Workplace Evacuation Plans: How Prepared is Your Organization?
Many organizations dedicate minimal time, if any, to evacuation and workplace safety, unless they are engaged in a high-risk industry. The mindset of “it will never happen to me”, or “that could never possibly happen here!” is a common reason for inadequate disaster and evacuation plans. Employees and employers who are convinced that extreme weather, threats of violence, workplace violence events, or other disasters will not impact them are possibly in for an unpleasant surprise. It would be a difficult and lengthy road to returning the business operations to the condition prior to the disaster striking without a thorough disaster plan in place.

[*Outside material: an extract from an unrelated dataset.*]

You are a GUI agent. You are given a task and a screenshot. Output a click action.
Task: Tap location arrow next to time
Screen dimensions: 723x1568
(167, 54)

Employers of all sizes are encouraged to establish a dedicated safety and emergency preparedness plan. Fire drills, earthquake drills, and disaster recovery processes are just a few of these types of preparations that help mitigate loss when devastation occurs.

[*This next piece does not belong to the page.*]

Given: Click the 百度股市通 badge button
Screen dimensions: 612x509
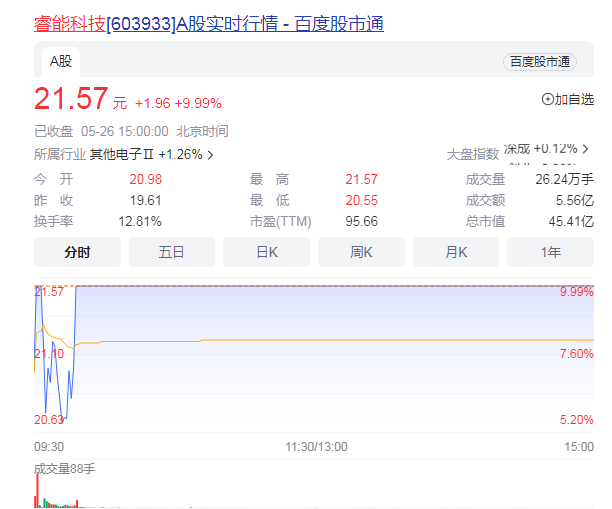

Plans that are thorough and encompass detailed processes and are communicated clearly to an employer’s management team are likely to be successful in meeting their objectives. Additionally, employers who encourage employee engagement in disaster preparedness programs and drills are likely to have a more favorable reception to the program.
Some of the key components of an emergency response plan are:
- Having a Safety Committee with representation from each department
- Holding regularly scheduled meetings and drills (quarterly or semi-annual)
- Ensuring the workplace is compliant with OSHA standards
- Posting evacuation maps throughout the facility
- Providing First Aid Kits and Personal Protective Equipment (PPE)
- Maintaining backup File Storage (Offsite servers, record storage facilities)
- Offering CPR Training
- Having a defibrillator
- Keeping a list of emergency contacts
- Maintaining Emergency Kits (non-perishable food items, batteries, flashlights, blankets)
- Communicating and consulting with Law Enforcement and Fire Department Officials
Additionally, be sure to check with your facility manager to coordinate drills and to ensure you are not duplicating efforts. Safety committees should ensure that minutes from each meeting are recorded and communicated to the organization’s leadership team.
Whereas no organization can truly anticipate the risks that it may face due to natural disasters, workplace violence events or the compromise of proprietary/confidential information, planning ahead and designating proactive measures will help the organization communicate its emergency response plan clearly to its employees.